►
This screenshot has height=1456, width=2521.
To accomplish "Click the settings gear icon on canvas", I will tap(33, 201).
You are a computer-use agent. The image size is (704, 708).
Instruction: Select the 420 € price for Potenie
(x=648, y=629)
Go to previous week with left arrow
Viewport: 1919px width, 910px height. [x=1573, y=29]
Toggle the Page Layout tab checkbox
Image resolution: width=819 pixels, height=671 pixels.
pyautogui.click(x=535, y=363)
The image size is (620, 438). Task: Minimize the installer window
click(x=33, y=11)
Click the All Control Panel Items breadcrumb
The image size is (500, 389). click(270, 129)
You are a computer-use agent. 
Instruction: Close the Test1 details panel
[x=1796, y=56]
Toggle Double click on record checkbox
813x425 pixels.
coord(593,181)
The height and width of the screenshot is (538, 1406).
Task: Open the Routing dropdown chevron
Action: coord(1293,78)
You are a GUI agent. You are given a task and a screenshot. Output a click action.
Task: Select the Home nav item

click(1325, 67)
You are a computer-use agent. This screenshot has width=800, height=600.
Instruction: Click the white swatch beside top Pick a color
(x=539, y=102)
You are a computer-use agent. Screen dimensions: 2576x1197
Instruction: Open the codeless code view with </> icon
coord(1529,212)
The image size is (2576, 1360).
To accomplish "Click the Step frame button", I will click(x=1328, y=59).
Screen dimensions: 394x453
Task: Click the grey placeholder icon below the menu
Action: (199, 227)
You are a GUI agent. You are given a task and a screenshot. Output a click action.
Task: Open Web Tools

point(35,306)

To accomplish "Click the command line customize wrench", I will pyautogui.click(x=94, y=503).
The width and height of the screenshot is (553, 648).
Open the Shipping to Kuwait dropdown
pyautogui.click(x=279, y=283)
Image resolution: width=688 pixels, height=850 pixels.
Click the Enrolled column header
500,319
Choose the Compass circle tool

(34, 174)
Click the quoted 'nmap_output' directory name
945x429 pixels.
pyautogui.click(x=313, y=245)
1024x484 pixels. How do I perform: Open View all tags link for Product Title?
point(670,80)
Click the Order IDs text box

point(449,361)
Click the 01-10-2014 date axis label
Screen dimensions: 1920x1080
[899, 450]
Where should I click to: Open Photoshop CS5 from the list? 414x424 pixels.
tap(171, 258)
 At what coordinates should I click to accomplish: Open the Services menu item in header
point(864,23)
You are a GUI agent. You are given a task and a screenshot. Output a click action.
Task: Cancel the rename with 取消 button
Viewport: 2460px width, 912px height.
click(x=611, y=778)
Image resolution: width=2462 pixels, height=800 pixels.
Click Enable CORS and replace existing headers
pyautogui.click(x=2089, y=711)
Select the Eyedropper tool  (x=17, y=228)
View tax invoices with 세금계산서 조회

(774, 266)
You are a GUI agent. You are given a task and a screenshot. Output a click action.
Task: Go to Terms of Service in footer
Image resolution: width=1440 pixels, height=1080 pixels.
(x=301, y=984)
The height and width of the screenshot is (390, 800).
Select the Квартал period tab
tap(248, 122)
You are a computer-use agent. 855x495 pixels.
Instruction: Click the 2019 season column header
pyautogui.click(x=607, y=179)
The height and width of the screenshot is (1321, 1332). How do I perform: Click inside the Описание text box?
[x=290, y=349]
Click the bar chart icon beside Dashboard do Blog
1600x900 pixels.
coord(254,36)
◄
## Task brief
Please turn the items from the start up to and including the line with "Action: (199, 227)" into a numbered list, leaving out blank lines.

## Solution to this problem
1. This screenshot has height=1456, width=2521.
2. To accomplish "Click the settings gear icon on canvas", I will tap(33, 201).
3. You are a computer-use agent. The image size is (704, 708).
4. Instruction: Select the 420 € price for Potenie
5. (x=648, y=629)
6. Go to previous week with left arrow
7. Viewport: 1919px width, 910px height. [x=1573, y=29]
8. Toggle the Page Layout tab checkbox
9. Image resolution: width=819 pixels, height=671 pixels.
10. pyautogui.click(x=535, y=363)
11. The image size is (620, 438). Task: Minimize the installer window
12. click(x=33, y=11)
13. Click the All Control Panel Items breadcrumb
14. The image size is (500, 389). click(270, 129)
15. You are a computer-use agent. 
16. Instruction: Close the Test1 details panel
17. [x=1796, y=56]
18. Toggle Double click on record checkbox
19. 813x425 pixels.
20. coord(593,181)
21. The height and width of the screenshot is (538, 1406).
22. Task: Open the Routing dropdown chevron
23. Action: coord(1293,78)
24. You are a GUI agent. You are given a task and a screenshot. Output a click action.
25. Task: Select the Home nav item
26. click(1325, 67)
27. You are a computer-use agent. This screenshot has width=800, height=600.
28. Instruction: Click the white swatch beside top Pick a color
29. (x=539, y=102)
30. You are a computer-use agent. Screen dimensions: 2576x1197
31. Instruction: Open the codeless code view with </> icon
32. coord(1529,212)
33. The image size is (2576, 1360).
34. To accomplish "Click the Step frame button", I will click(x=1328, y=59).
35. Screen dimensions: 394x453
36. Task: Click the grey placeholder icon below the menu
37. Action: (199, 227)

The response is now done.